Alexia Oui, oui, et ça peut se faire, mais il faut le discuter, effectivement, en amont. Et parfois, on le discute en amont et c’est quand même difficile.
Sacha Et ça ne remplace pas le fait de passer des vacances juste à deux parce qu’il y a des gens qui adorent ça…

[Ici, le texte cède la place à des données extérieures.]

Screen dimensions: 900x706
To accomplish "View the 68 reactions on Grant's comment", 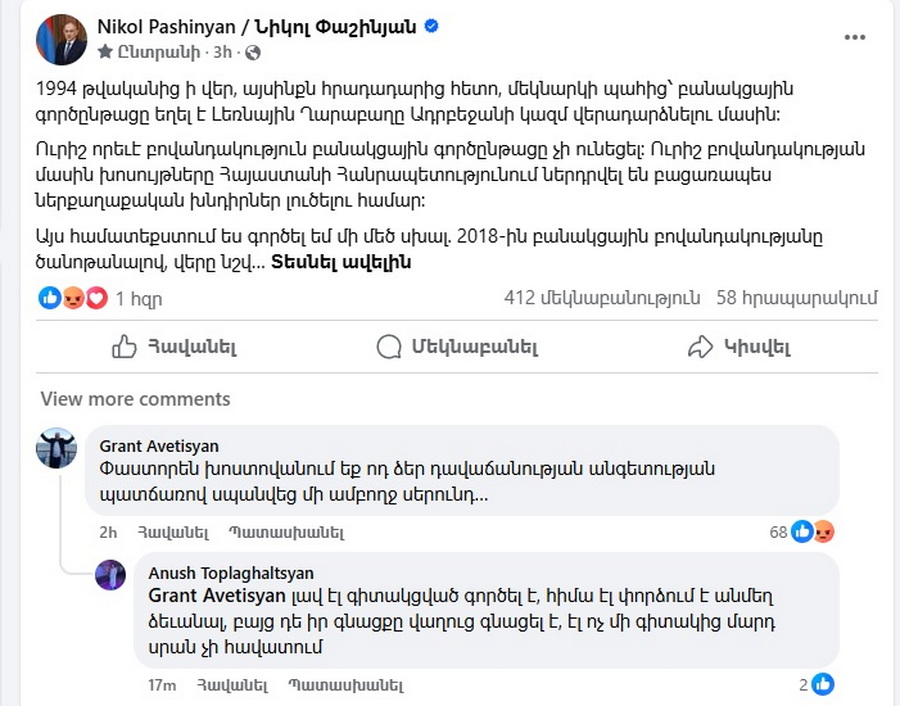I will coord(801,532).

Alexia Donc là, on a essayé de mettre en évidence un certain nombre de pièges auxquels on peut se retrouver confrontés. Maintenant, on va essayer de partir sur le côté plus positif, sachant qu’est-ce qu’on peut faire pour éviter tous ces pièges ou pour les gérer. Donc, un des premiers conseils que j’ai vraiment envie de donner, c’est ayez quelqu’un à qui parler qui ne soit pas votre partenaire romantique. Parce que devoir parler de toutes ces difficultés polyamoureuses à un ou une de vos partenaires… C’est pas forcément le meilleur interlocuteur, la meilleure interlocutrice. Donc ayez d’autres personnes, des amis, des psys, des personnes de votre famille, des colocs, qui puissent vous écouter là-dessus. Et où vous pouvez vider votre sac sans avoir peur de dire une énormité.
Adèle Oui, parce qu’on a vu dans le dernier épisode que ça pouvait forcément impacter aussi l’autre partenaire, les choses qu’on peut raconter. Et en fait, c’est hyper important de pouvoir, sans filtre, parler de vos difficultés, comme le dit Alexia.
Sacha Et un des lieux pour ça, si jamais vous n’avez pas d’amis directement qui sont concernés par ça, c’est d’aller dans des évènements dédiés à ça. Vous pouvez aller sur le site, par exemple, polyamour.info. Ça vous donnera un certain nombre d’évènements qu’il y a dans votre région, si jamais il y en a. Sinon, vous pouvez aussi aller sur le forum de polyamour.info et discuter avec des gens. Parce que ce n’est pas forcément facile de discuter avec des gens qui ne comprennent pas.
Alexia Sur polyamour.info, vous avez des évènements où vous pouvez vous rendre physiquement. On mettra aussi dans les notes de l’épisode deux Discords sur lesquels vous pouvez vous connecter et discuter avec des gens qui sont présents. Il y en a un qui est plutôt centré vers Toulouse et un qui est plutôt nord de France. Ça peut être une bonne option si vous n’avez personne autour de vous à qui parler de polyamour.
Adèle J’enchaine sur des évidences, mais je l’ai vécu. Quand vous êtes pivot s’il vous plait ne comparez pas vos partenaires
Alexia Oh non !
Adèle Quand bien même c’est pour essayer de rassurer l’un de vos partenaires pour dire que l’autre est moins bien ou je ne sais pas quoi on l’a vu c’est pas du tout une bonne idée. Moi, personnellement, ça m’est arrivé en tant que relation au bout du V, d’être comparée avec ma méta. Et ça n’a jamais produit de positif.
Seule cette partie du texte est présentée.